Ullah came to the U.S. through “the most remote possible family connection,” U.S. Citizenship and Immigration Services Director L. Francis Cissna said at a White House press conference Dec. 12.

Cissna and Trump both called for an end to the programs, but such a move would have to come from Congress. Limits on these and other forms of legal immigration have been floated by the White House as part of a package that includes legal status for undocumented immigrants in the deferred action for childhood arrivals program, which the administration ended in September.

Lawmakers have yet to reach any kind of a deal addressing the DACA program.

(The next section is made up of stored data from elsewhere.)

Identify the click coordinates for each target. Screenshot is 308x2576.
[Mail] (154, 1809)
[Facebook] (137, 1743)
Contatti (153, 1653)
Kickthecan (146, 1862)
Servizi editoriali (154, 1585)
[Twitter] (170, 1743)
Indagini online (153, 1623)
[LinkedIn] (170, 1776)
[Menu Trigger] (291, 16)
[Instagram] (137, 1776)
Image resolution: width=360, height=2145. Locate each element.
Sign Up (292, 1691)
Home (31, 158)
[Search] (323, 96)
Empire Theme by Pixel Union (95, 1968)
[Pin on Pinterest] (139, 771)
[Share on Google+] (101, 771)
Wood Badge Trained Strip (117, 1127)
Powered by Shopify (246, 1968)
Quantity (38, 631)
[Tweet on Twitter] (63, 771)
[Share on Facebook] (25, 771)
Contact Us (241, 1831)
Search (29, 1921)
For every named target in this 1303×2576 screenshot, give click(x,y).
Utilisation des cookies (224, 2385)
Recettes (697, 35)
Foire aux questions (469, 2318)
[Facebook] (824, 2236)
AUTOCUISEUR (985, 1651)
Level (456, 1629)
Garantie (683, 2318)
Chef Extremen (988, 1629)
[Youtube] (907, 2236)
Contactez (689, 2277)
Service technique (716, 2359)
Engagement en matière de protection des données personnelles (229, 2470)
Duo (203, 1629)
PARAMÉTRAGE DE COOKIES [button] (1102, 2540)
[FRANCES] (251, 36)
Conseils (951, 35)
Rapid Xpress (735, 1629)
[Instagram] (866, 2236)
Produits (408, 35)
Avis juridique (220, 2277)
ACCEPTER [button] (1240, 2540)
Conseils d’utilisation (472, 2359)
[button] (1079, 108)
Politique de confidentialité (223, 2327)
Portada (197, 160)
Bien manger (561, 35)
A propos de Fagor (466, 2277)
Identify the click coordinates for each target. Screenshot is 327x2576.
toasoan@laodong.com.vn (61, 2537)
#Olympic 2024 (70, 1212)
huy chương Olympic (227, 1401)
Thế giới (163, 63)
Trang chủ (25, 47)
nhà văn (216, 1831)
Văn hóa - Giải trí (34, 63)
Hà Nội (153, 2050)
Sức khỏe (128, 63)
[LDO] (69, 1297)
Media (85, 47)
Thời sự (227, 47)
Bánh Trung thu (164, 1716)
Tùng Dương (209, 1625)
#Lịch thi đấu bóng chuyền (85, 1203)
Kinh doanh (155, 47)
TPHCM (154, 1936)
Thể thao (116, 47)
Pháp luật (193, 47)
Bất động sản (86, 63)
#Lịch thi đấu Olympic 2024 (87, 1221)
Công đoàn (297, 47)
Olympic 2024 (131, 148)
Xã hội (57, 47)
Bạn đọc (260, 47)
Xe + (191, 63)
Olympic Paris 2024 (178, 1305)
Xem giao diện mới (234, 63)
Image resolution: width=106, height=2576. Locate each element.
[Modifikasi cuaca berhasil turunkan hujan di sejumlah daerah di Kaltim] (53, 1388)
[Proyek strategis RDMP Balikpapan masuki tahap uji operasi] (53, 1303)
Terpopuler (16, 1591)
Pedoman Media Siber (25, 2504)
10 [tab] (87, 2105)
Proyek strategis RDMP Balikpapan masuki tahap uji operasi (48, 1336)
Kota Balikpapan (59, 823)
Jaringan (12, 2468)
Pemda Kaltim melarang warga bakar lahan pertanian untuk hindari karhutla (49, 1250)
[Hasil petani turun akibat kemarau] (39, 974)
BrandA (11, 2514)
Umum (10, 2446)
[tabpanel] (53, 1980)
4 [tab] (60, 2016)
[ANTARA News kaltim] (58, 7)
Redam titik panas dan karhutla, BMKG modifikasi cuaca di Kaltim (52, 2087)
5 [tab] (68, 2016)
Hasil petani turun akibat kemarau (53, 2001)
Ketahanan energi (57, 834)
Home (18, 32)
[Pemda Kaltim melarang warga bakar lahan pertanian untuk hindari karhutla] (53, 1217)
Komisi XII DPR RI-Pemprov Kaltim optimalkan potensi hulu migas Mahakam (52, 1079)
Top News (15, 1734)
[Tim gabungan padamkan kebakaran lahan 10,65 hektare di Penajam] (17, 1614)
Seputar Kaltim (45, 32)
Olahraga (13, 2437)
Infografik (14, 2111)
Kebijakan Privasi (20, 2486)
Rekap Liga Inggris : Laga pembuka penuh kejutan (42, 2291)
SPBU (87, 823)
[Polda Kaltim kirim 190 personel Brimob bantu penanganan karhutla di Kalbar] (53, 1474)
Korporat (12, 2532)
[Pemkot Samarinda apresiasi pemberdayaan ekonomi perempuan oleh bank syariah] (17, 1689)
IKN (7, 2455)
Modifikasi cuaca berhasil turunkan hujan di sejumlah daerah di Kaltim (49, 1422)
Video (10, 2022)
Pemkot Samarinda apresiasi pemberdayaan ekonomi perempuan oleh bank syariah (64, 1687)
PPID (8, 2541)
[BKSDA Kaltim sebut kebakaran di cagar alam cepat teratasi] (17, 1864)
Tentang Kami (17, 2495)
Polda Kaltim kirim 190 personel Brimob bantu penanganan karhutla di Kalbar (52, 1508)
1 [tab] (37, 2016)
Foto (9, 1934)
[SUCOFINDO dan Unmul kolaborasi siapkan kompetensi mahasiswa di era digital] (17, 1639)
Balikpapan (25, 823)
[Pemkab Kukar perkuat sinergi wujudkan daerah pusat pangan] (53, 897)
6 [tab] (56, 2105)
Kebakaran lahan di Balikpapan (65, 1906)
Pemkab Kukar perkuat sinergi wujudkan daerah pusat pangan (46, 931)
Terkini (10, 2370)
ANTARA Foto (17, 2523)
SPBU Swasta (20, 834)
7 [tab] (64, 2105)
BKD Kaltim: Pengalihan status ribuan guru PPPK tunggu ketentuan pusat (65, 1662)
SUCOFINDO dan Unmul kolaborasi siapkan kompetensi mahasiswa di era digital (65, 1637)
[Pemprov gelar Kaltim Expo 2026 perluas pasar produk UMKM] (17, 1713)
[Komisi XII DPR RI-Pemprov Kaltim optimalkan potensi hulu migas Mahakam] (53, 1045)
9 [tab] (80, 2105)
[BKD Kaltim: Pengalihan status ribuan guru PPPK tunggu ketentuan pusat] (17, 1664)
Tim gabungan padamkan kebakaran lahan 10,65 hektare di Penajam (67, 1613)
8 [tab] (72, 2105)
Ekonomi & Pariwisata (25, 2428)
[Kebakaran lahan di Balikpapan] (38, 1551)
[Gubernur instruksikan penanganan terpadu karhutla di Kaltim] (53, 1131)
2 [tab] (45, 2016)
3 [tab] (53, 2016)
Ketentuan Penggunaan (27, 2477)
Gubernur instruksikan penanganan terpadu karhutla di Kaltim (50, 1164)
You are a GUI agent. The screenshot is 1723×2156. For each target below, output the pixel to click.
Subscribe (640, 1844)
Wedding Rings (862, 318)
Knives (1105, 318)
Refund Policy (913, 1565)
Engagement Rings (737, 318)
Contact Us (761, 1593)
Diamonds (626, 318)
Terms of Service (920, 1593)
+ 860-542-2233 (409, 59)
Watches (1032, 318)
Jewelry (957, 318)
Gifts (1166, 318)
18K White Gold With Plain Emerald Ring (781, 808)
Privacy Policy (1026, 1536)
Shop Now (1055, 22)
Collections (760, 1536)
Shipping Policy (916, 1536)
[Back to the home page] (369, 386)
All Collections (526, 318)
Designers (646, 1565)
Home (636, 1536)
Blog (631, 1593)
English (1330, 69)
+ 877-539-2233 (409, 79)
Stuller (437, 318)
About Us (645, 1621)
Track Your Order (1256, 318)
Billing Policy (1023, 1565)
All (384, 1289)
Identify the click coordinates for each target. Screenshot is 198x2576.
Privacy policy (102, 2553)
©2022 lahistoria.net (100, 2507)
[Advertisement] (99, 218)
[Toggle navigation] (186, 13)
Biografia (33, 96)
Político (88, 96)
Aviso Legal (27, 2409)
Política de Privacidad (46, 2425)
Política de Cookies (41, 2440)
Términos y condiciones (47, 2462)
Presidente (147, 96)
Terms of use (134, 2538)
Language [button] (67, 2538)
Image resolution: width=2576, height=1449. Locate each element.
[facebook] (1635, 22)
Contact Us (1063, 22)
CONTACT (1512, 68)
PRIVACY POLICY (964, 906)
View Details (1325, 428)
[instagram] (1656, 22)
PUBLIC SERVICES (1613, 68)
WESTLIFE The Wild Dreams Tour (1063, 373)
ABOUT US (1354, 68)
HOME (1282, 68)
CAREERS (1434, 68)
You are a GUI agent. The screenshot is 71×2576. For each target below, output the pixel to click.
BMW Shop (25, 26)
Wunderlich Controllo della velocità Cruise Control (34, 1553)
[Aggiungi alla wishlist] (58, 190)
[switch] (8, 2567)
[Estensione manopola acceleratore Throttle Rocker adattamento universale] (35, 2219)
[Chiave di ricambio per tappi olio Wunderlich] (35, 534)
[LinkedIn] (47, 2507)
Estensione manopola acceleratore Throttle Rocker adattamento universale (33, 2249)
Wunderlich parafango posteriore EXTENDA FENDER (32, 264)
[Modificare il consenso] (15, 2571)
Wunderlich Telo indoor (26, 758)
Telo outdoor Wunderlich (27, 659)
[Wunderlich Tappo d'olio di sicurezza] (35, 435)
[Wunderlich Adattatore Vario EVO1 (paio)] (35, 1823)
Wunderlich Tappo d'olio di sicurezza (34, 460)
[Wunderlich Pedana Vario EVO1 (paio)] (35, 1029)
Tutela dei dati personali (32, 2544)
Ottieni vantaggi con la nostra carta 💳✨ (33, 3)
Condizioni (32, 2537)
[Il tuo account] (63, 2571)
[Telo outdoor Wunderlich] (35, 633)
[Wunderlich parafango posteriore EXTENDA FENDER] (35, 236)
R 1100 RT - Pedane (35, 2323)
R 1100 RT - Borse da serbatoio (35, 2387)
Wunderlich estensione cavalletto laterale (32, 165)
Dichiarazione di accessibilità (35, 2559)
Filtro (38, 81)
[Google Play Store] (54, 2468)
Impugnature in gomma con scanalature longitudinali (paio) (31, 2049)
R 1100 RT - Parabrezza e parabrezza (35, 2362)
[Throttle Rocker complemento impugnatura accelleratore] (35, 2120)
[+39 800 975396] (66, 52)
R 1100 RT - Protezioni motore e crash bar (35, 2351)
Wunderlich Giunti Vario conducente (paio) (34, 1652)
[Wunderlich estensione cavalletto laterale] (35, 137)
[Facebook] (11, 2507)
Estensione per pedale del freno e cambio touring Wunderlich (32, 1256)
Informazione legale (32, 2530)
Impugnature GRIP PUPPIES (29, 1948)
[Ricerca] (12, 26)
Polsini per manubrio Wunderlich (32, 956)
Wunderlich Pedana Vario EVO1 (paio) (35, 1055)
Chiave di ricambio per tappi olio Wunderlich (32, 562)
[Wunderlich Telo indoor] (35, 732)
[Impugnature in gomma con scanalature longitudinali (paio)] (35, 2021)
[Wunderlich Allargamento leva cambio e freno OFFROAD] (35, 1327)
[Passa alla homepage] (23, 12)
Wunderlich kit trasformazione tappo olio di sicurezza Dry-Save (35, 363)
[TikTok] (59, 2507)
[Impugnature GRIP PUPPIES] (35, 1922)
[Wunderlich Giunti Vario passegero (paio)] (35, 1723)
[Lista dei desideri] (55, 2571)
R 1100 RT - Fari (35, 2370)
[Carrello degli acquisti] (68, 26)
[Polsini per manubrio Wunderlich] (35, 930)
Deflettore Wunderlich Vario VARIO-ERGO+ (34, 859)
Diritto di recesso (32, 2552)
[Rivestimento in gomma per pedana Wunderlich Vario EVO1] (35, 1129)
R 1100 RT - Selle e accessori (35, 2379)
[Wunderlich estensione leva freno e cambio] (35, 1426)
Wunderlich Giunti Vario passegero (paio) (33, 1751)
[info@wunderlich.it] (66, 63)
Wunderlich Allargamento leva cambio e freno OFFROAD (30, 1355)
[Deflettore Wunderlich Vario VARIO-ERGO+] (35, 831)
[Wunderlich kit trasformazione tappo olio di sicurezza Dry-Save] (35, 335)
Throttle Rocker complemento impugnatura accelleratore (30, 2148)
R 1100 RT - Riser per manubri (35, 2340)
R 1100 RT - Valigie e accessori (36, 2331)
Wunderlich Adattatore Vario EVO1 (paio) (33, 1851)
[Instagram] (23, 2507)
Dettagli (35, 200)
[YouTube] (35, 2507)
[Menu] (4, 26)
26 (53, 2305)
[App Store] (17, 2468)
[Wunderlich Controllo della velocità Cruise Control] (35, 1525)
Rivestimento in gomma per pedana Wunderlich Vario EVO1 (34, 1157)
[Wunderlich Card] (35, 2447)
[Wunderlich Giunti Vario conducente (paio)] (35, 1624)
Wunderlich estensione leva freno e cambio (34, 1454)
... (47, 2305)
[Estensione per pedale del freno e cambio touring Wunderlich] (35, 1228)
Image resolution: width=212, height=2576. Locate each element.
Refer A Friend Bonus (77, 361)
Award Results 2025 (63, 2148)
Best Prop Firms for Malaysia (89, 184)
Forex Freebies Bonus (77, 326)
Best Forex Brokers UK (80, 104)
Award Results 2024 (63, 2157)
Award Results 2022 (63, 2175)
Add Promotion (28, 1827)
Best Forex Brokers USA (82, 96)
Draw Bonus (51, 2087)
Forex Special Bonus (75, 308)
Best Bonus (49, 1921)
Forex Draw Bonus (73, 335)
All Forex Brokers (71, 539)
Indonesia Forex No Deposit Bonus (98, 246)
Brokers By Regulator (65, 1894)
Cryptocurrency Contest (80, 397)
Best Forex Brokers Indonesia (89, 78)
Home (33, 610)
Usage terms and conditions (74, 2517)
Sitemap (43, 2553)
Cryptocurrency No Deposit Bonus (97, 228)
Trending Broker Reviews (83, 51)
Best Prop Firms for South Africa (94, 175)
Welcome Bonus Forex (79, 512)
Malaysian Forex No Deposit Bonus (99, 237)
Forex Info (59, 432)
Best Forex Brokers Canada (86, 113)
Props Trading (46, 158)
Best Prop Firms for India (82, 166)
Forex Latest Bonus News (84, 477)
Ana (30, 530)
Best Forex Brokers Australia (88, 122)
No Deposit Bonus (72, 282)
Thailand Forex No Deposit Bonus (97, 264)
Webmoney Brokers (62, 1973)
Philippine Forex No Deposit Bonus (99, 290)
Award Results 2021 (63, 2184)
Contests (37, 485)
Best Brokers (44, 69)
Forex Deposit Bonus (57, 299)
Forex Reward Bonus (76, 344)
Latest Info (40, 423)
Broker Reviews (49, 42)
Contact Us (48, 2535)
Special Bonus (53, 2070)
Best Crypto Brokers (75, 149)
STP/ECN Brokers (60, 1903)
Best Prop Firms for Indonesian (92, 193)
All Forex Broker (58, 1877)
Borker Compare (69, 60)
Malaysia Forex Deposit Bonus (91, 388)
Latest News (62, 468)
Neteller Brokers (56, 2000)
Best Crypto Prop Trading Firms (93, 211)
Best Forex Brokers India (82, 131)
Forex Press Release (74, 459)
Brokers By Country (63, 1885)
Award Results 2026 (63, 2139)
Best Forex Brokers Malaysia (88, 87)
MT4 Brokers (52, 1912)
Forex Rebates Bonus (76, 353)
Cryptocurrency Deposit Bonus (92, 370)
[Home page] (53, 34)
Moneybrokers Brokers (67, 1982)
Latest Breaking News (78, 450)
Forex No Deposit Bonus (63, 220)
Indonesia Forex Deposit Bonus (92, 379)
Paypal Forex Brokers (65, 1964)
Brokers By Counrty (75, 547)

But the term “chain migration” isn’t really defined, David Bier, an immigration policy analyst at the libertarian Cato Institute, told Bloomberg Law.

If you include everyone who received a green card through some kind of family connection, that would amount to 84 percent of all green cards issued in 2015, he said. And that figure has “pretty much been the same for the last decade,” totaling close to 8 million people, he said.

That means more than 8 million people would be excluded from the economy if this type of immigration were curtailed, Bier said.

In fact, if you include refugees and those seeking asylum, 94 percent of the immigration system is based on non-economic factors, he said.

Reduced Wages, Opportunities

George Borjas, a labor economist at Harvard University, has found that immigrants who came to the U.S. between 1990 and 2010 reduced the average annual earnings of U.S. workers by $1,396 in the short term. Those without a high school diploma were the hardest hit, seeing a wage reduction of 2 percent to 5 percent, he said.

If workers are grouped by education level and age, a 10 percent increase in the size of that group as a result of immigration reduces the wages of all native-born workers by 2.5 percent.

Using the same education level and age grouping, a 10 percent increase in the size of the group reduced the proportion of native-born blacks in that group holding a job by 5.1 percentage points, Borjas said.

The focus on a “single terrorist episode” like the one in New York distracts from the “tragic impact” of immigration on the American labor market, Broadwater said.

There’s been “some suggestion that it’s racist” to oppose immigration, he said. But it’s a “racist exploitation of the system” to have chain migration that increases the low-cost labor supply in areas where blacks traditionally have worked, such as retail, food and beverage, and blue collar sectors, he said.

It’s not just green cards, but also the exploitation of temporary visa programs such as the H-1B and J programs that has resulted in the displacement of black and Hispanic workers, Broadwater said.

Increased Education Level

Recent trends, however, show that immigrants in all visa categories increasingly have higher levels of education. A June report from the Migration Policy Institute found that 48 percent of immigrants who came to the U.S. between 2011 and 2015 had a college degree, compared with 31 percent of U.S.-born adults in 2015.

Many immigrants “have skills that our economy needs, and are going to contribute,” Bier told Bloomberg Law.

A 2016 report from the National Academies of Sciences, Engineering, and Medicine found that immigration has little to no negative impact on native-born workers’ employment, and that high-skilled immigrants actually have a positive effect on the wages and employment of native-born workers.

“It’s incorrect to say that chain migration has been a negative for the country or the economy,” Bier said. The Trump administration is basing its immigration policy on a “very small sliver of the labor force"—high school dropouts—and their lack of employment opportunities can be traced to factors other than immigration, he said.

On the flip side, eliminating the labor force pool generated by family-based immigrants would result in a “very, very modest increase in wages of about 2 percent” for high school dropouts, and “an overall negative impact on every other educational level for the vast majority of the labor force in the United States, who have a high school degree and above,” Bier said.